Erwin Chemerinsky, UC Irvine School of Law
Catherine Fisk, UC Irvine School of Law

Abstract

In Citizens United, Boy Scouts of America v. Dale, and other recent cases, the Supreme Court has given organizations a newly-robust First Amendment right to use the entity’s money in ways that stakeholders within the organization may find anathema and to discriminate against employees and members in order to advance the expressive interest of the entity. Yet, in Knox v. SEIU Local 1000 in 2012, the Court held that a labor union violates the First Amendment rights of dissenters if it levies a special assessment for political speech without first having dissenters opt in. The Court’s jurisprudence on associational speech lacks any theory of when and why an organization’s speech violates the rights of dissenters. Nor does it consider what kinds of internal organizational governance mechanisms are necessary to ensure a fair allocation of speech protections between those who wish the organization to promote one message and those who wish it to promote another. Moreover, the majority in Knox casts First Amendment doubt on the validity of the entire concept of collective bargaining by a union elected by a majority to represent all employees in a bargaining unit of government employees. As ballot measures in various states have been enacted or are pending limiting the rights of unions to raise and spend money on politics in the name of protecting dissident employees, a principled approach to the free speech rights of unions, corporations, and other associations is ever more needed.

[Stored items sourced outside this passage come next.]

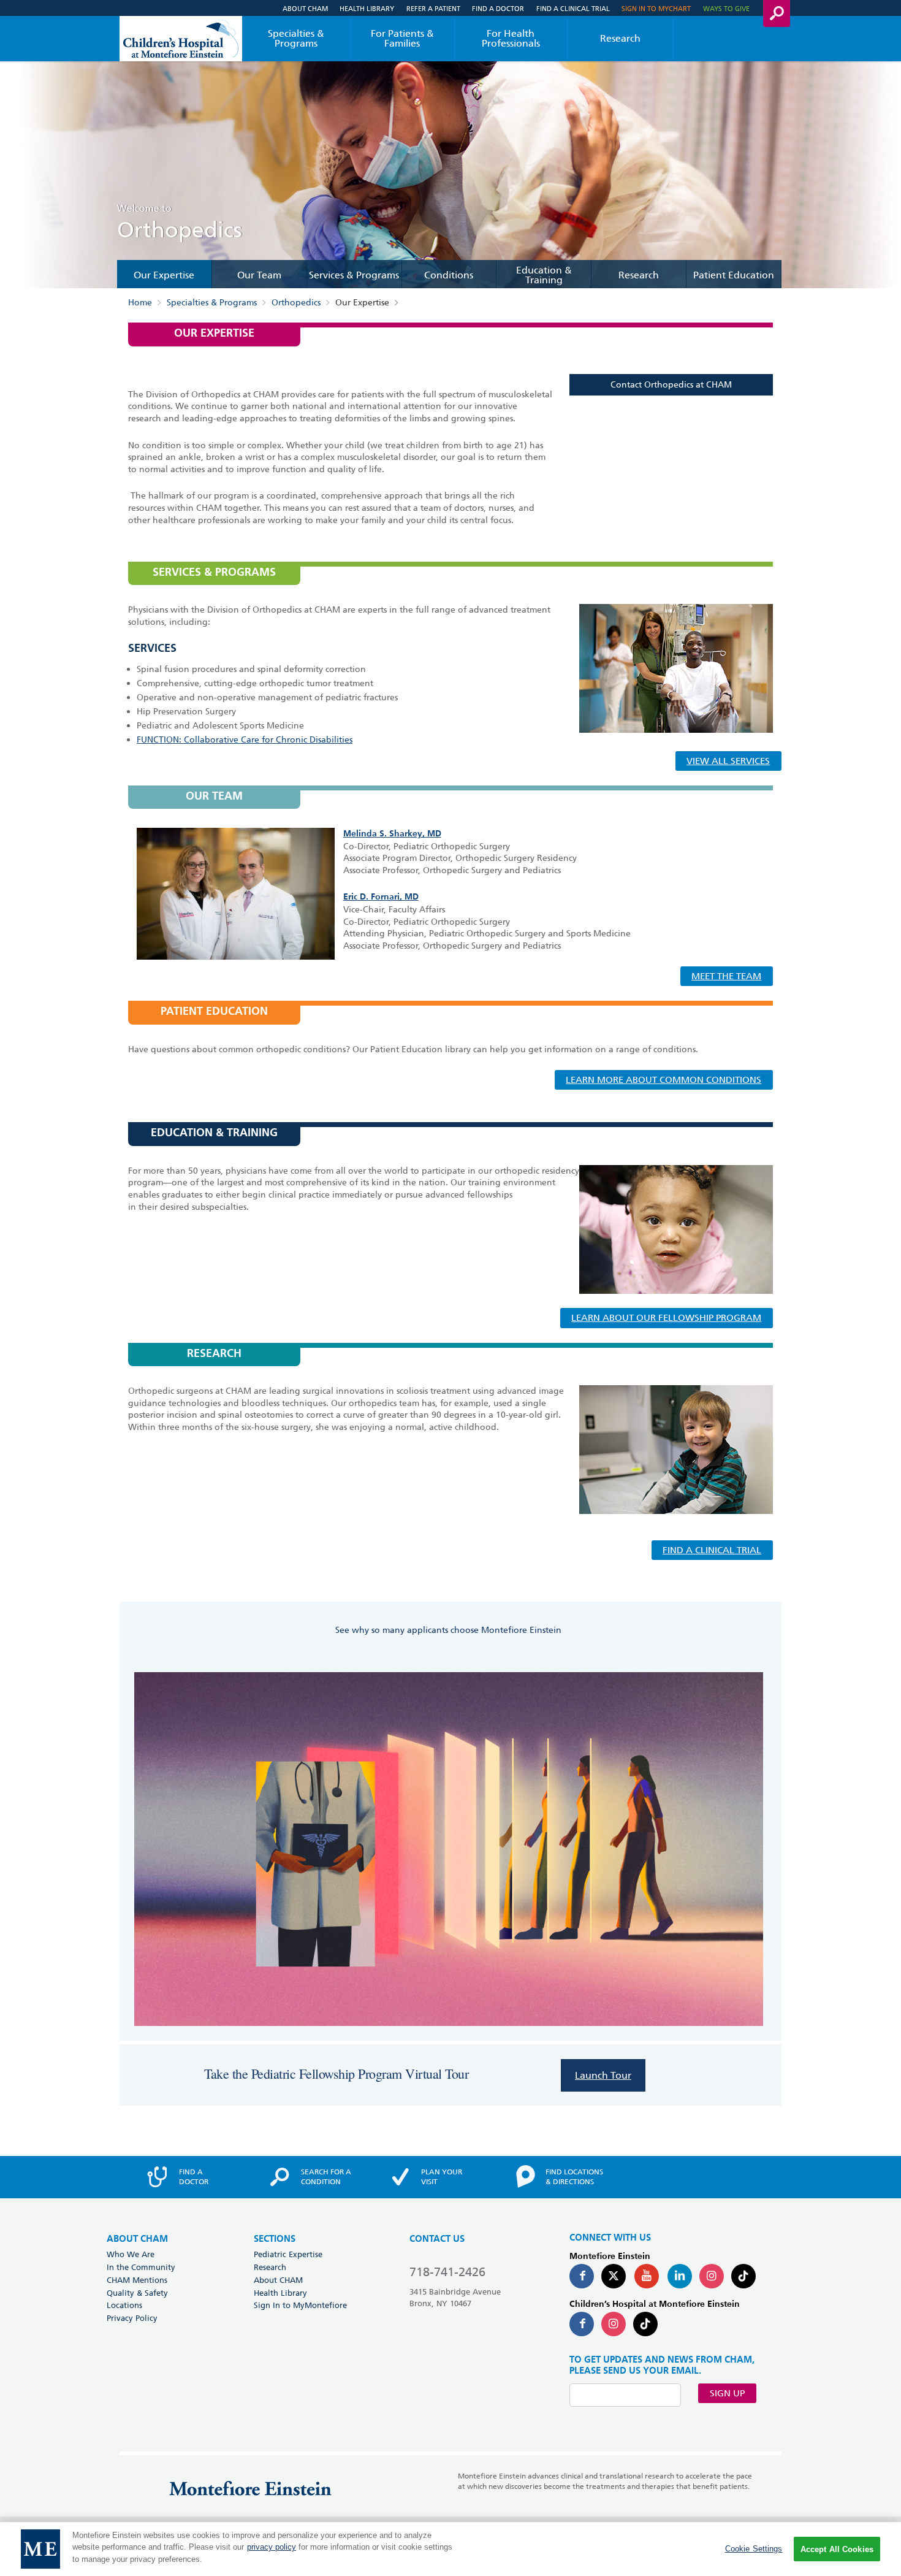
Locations (124, 2305)
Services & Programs (354, 275)
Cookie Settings (754, 2548)
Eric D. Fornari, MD (381, 897)
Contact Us (437, 2239)
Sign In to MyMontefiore (300, 2305)
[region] (450, 2549)
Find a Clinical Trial (573, 8)
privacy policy (271, 2547)
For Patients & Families (402, 38)
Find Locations (574, 2177)
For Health (511, 38)
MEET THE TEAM (726, 976)
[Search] (776, 13)
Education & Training (544, 275)
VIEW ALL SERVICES (728, 760)
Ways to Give (726, 8)
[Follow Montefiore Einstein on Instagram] (711, 2276)
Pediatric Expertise (288, 2254)
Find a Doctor (498, 8)
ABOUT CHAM (137, 2239)
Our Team (259, 275)
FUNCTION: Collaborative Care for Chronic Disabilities (244, 739)
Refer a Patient (433, 8)
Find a (193, 2177)
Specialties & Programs (296, 38)
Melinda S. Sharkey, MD (392, 834)
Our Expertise (164, 275)
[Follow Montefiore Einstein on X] (613, 2276)
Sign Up (727, 2393)
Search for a (326, 2177)
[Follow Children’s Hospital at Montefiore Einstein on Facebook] (581, 2324)
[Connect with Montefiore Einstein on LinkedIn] (679, 2276)
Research (620, 38)
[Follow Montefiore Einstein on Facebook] (581, 2276)
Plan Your (441, 2177)
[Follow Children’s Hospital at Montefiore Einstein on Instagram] (613, 2324)
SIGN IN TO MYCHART (656, 8)
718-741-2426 (447, 2272)
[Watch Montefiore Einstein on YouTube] (646, 2276)
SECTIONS (274, 2239)
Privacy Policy (132, 2318)
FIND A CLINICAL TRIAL (712, 1550)
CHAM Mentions (137, 2280)
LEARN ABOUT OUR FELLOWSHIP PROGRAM (666, 1317)
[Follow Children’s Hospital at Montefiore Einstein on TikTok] (645, 2324)
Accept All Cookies (836, 2549)
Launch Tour (603, 2075)
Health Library (367, 8)
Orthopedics (296, 302)
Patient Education (733, 275)
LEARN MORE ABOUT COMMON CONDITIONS (663, 1079)
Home (140, 302)
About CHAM (305, 8)
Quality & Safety (137, 2293)
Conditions (448, 275)
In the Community (141, 2267)
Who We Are (130, 2254)
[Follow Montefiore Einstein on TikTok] (743, 2276)
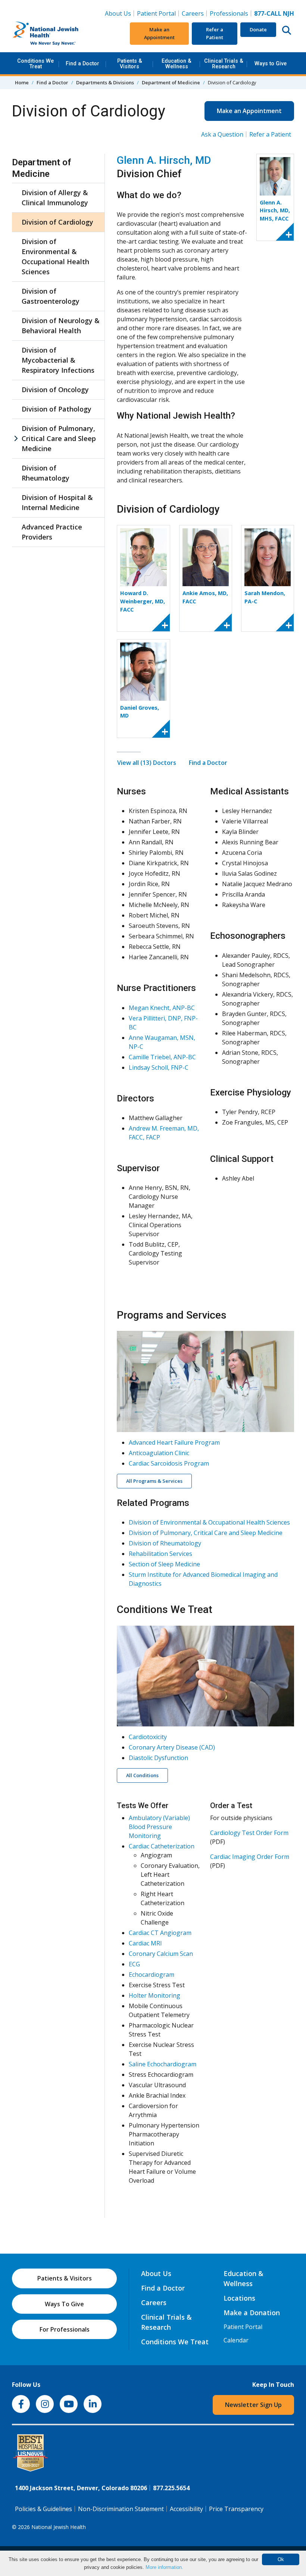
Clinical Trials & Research (223, 63)
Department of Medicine (171, 82)
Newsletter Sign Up (253, 2405)
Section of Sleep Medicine (164, 1564)
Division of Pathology (56, 408)
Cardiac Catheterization (161, 1846)
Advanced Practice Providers (52, 531)
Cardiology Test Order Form (249, 1833)
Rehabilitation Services (160, 1554)
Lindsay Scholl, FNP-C (158, 1067)
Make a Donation (252, 2312)
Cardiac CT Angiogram (160, 1933)
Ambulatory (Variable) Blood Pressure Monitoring (159, 1827)
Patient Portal (156, 13)
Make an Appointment (159, 33)
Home (22, 82)
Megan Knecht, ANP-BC (162, 1008)
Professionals (229, 13)
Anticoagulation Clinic (159, 1453)
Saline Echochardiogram (162, 2064)
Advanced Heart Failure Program (174, 1442)
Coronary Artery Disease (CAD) (172, 1747)
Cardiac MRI (145, 1943)
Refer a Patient (214, 33)
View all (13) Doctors (146, 763)
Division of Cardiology (57, 222)
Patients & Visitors (129, 63)
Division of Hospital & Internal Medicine (57, 502)
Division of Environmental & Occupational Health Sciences (55, 256)
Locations (239, 2298)
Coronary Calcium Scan (161, 1954)
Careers (194, 13)
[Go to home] (58, 33)
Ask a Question (222, 134)
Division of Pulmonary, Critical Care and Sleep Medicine (59, 438)
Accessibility (186, 2509)
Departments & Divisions (105, 82)
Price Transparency (236, 2509)
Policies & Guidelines (43, 2509)
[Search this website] (286, 29)
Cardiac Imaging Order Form (249, 1857)
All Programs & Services (154, 1481)
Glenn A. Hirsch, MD (164, 160)
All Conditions (142, 1775)
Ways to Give (271, 63)
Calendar (236, 2340)
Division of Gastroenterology (50, 296)
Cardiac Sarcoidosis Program (169, 1463)
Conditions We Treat (35, 63)
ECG (134, 1964)
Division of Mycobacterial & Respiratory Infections (58, 360)
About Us (118, 13)
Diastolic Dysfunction (158, 1758)
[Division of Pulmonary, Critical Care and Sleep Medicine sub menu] (15, 439)
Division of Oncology (55, 389)
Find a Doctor (82, 63)
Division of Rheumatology (45, 472)
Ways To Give (64, 2304)
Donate (258, 29)
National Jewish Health (58, 2526)
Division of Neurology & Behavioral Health (61, 325)
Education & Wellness (176, 63)
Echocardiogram (151, 1974)
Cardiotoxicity (148, 1737)
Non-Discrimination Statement (121, 2509)
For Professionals (65, 2329)
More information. (164, 2567)
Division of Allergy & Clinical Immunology (55, 197)
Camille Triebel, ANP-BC (162, 1057)
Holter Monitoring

In this article we offer an approach to reconciling the First Amendment expressive interests of organizations with the expressive interests of dissenting stakeholders within them. We suggest an approach to resolving the inconsistency between Citizens United, the union-dues cases, and the Court’s other compelled speech and associational speech jurisprudence. Contrary to the prevailing wisdom, we suggest not that shareholders be given the opt out (or opt in) rights of dissenting union employees but instead that unions be given the same broad speech rights as corporations to use dues and fees paid by all employees on political activity.